# Mein Notebook friert dauernd ein!



## Al Guevara (29. Oktober 2003)

ich halte es echt nicht mehr aus...
hab einen Lapi seit 2 wochen... und der friert mir in unregelmäßigen Abständen besonders bei 3 D Anwendungen ein... Hitzeproblem schließe ich aus... habs mal getestet ... gleich lepi eingaschaltet und benchmark laufen lassen... hmm.. er stürtzte gnadenlos ab... Graka Treiber updates schon durchgeführt, habe WinXP SP1 auch drauf... was kann das sein? HILFE

Mfg


----------



## zeromancer (29. Oktober 2003)

würde mal deinen speicher checken lassen... (http://www.memtest86.com/)
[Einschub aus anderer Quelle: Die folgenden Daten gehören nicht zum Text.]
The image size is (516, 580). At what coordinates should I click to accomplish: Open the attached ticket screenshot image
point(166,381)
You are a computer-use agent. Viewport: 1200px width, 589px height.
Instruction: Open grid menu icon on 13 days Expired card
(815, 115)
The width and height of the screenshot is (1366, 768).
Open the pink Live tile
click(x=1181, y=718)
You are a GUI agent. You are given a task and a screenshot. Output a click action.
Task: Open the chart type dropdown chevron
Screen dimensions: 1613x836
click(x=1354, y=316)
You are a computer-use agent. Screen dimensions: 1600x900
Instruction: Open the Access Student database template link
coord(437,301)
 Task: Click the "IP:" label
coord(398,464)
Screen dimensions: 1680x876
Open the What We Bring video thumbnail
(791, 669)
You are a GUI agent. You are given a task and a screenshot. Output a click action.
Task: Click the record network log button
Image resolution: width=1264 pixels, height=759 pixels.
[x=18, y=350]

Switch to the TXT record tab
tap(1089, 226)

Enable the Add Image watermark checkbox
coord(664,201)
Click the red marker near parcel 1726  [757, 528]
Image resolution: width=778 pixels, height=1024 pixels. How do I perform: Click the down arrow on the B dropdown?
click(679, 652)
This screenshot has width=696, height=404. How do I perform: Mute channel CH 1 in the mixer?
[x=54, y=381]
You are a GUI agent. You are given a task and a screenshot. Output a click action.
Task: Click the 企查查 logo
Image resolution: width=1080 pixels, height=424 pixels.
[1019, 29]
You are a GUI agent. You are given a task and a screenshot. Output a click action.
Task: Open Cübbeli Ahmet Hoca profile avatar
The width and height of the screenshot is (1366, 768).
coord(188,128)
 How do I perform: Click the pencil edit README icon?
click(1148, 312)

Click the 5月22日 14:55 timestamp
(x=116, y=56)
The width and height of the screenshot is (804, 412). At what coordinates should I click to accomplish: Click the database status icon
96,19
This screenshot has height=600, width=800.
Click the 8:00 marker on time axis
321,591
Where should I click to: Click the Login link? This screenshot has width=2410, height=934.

bitte mehr details zum laptop: woher? marke?

möglicherweise defekter RAM - Aldi-PC?


----------



## Al Guevara (29. Oktober 2003)

zum Lapi:

Peacock Freeliner XP2 Athlon 2600XP M, Radeon 9600 64Mb, 40er Platte, 512 DDram ...

wennst noch was brauchst nur sagen ;-) 

Mfg AL


----------



## Al Guevara (31. Oktober 2003)

ach bitte leute hilfe


----------



## urpsi (7. November 2003)

*baugleiche Laptops*

du bist nicht der einzige ... schau'mal auf die Laptops der (baugleichen) Targa Reihe!

http://www.webports.de/services/cgi-bin/foren/foren/F_0371/cutecast.pl?forum=1


----------